JUDGMENT- FOR THE BALANCE OF THE CONTRACT...AFTER THEY SOLD THE CAR AT AUCTION
THOUGHT I WAS DOING THE RIGHT THING RETURNING SOMETHING I COULD NOT AFFORD. HA!!!!!!!!!!!!!
DO WHATEVER YOU MUST BUT
DO NOT REPO!!!!!!!!!!!!!!!!!!!!!
Great post, Doc!
Didn't someone bring up in an earlier discussion that if you are still paying for a car (and thus a bank holds the lien and is listed on the title), it's not really yours to sell?
Thanks, Beaker, actually you can sell a car that's not completely paid for -- people do it every day. However, and this is a big however, most people wait until they aren't "upside-down" anymore on the loan. In other words, they sell the car and pay off their loan. My advice for navajo would be to GO TO YOUR LOCAL BANKER and ask for advice on how to proceed. If navajo has good credit -- or even better, a house with some equity -- then there won't be a problem getting out from under the car when you find your buyer. If you have terrible credit, and you bought a 2002 year car which you can't afford, well, ok, you don't want me to lecture you about your big error (we've all made 'em, so you're among friends). But, again, if you have terrible credit, you'll still need to get out from under that car. Go get some financial advice from a neighborhood bank. Collecting advice, knowledge, experience, etc., is a great way to proceed. (And of course, posting to this board was a great way to start too.) Anyway, I hope navajo learned something about repo's in this thread.
Love, thanks for posting, by the way. Sounds like you've been through the nightmare of voluntary repossession. Most people who do that really think that they're just returning something "to the store" but are usually surprised when they find out that the car payments DON'T STOP!
<light goes on>
Why not let me see if I can help you get rid of that judgment?
For free and no obligation of any kind on your part.
Glad to help if I can
Ditto all of the above. But try this: do you have an "Auto Nation" or something similar anywhere near you?
They guarantee to buy your car. I had a friend walk in with her 1-year old $21,000 car and get a check for $17,500 same day. She still had to come up with another $2,000 to pay off the original creditor, but she was able to get a small (sensibly priced) used economy car with $500 down and cut her payments *hundreds" of dollars.
All happened same day. Yeah, she's bummed her shiny new car is history. BUT, her credit is *intact*, her budget is no longer bursting at the seams...plus her gas bill took a dive.
She'll get back to where she was someday soon and so will you!

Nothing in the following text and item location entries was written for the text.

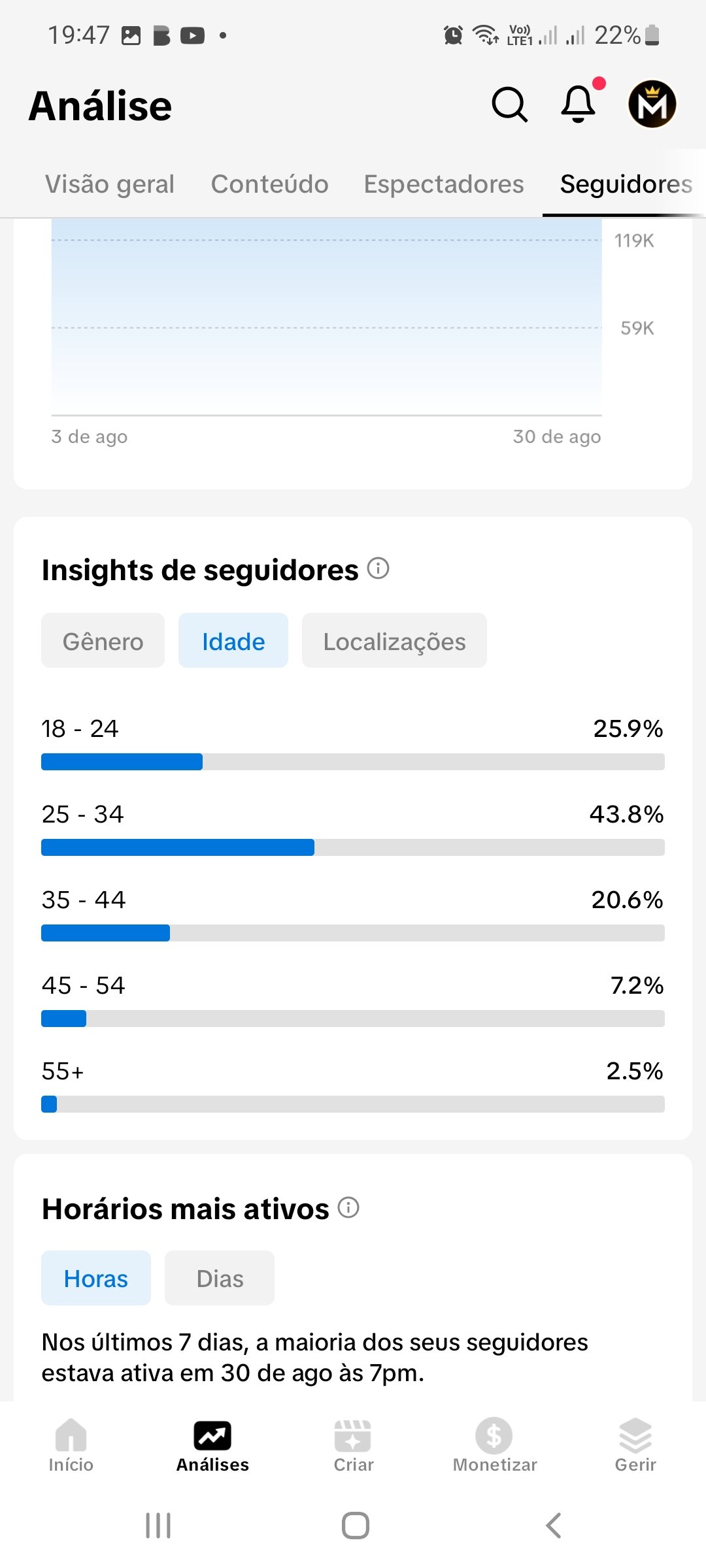The image size is (706, 1568).
Task: Click the 25 - 34 age progress bar
Action: coord(353,847)
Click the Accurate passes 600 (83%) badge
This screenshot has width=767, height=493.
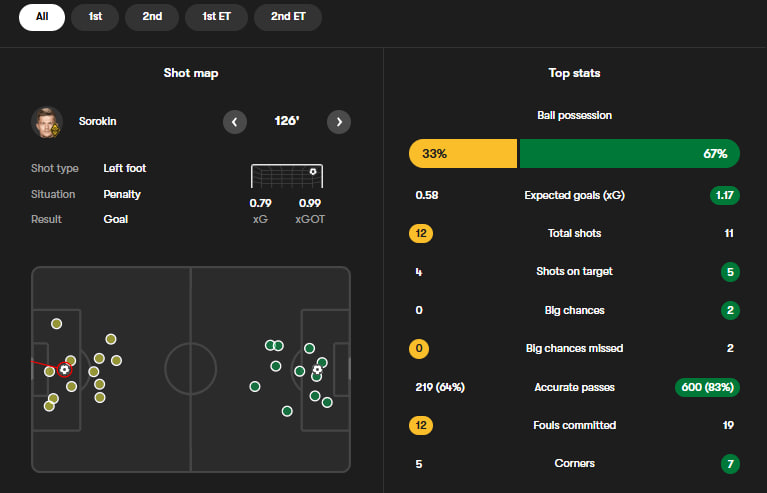[707, 387]
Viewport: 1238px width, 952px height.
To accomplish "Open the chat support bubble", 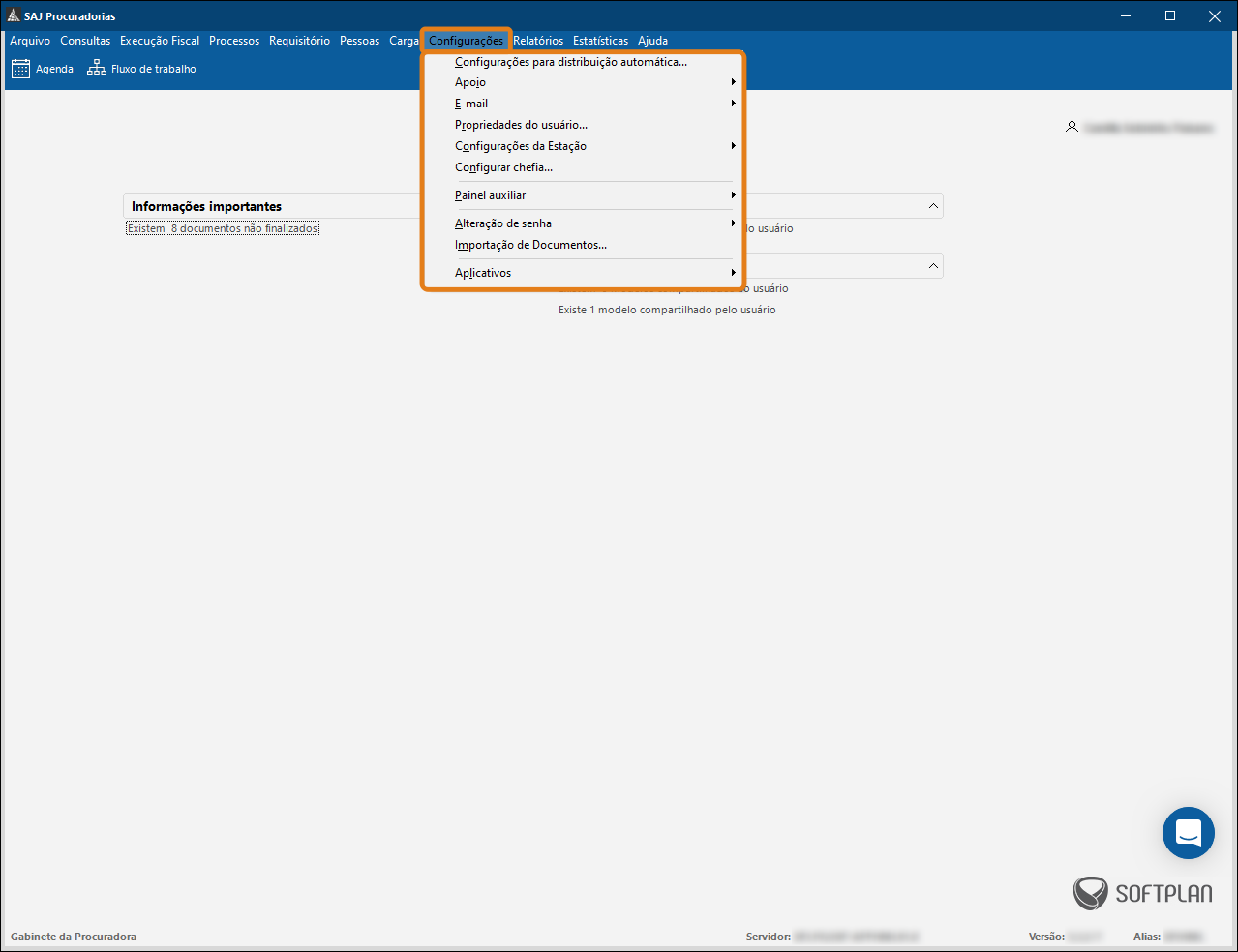I will (1188, 833).
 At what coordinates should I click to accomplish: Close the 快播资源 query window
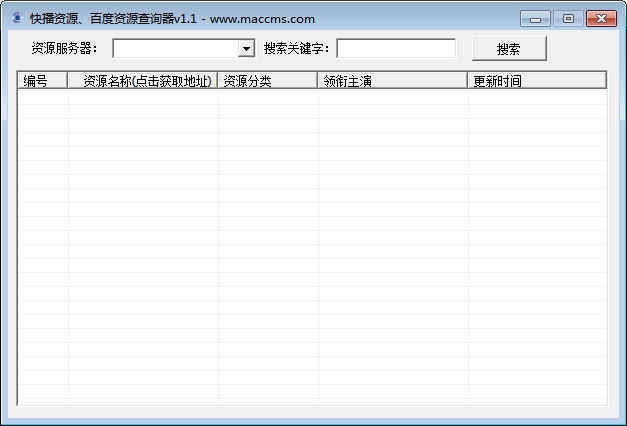pos(601,18)
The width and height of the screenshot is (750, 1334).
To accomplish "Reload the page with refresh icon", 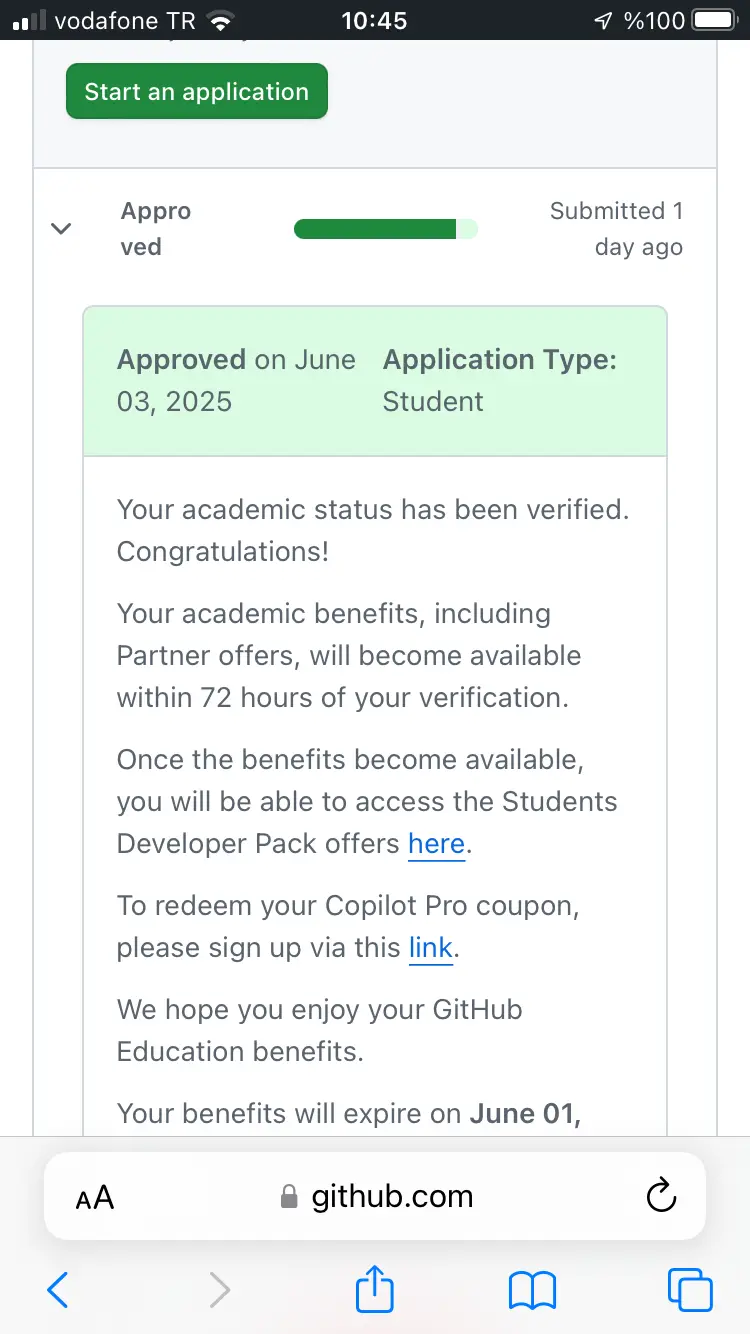I will click(x=662, y=1196).
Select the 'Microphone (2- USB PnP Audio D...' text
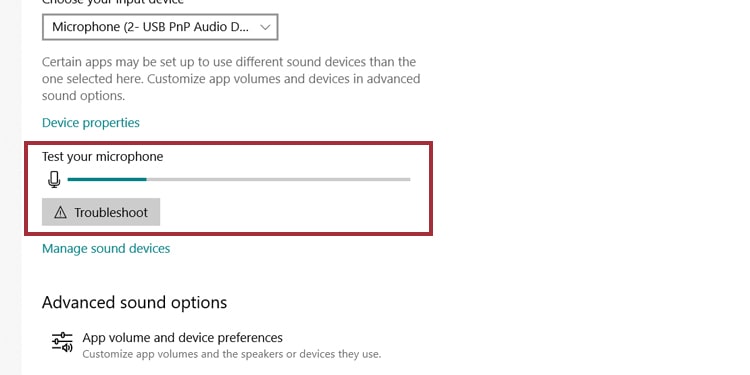 click(x=150, y=27)

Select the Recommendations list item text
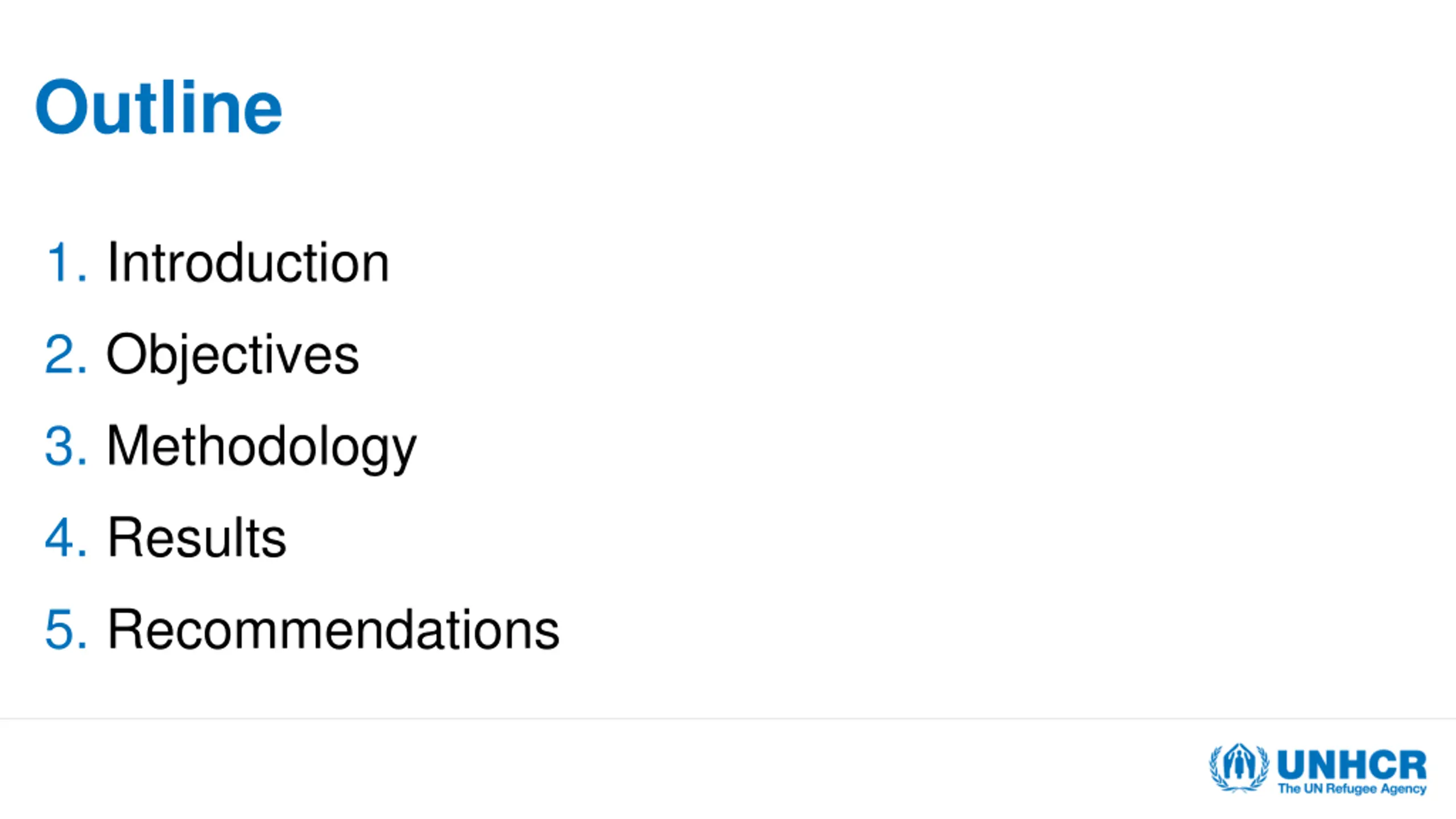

Doc is right - there is pretty much no difference between a voluntary repo and one where they had to hunt you down. Do whatever you can to avoid this, even if, like Hope's friend, you have to eat the difference between the loan and what your car is worth. You will make that money up in cheaper loan and credit card costs over the long haul.
A small suggestion, if there is an Auto Trader put the car in there I guarantee you that it will sale.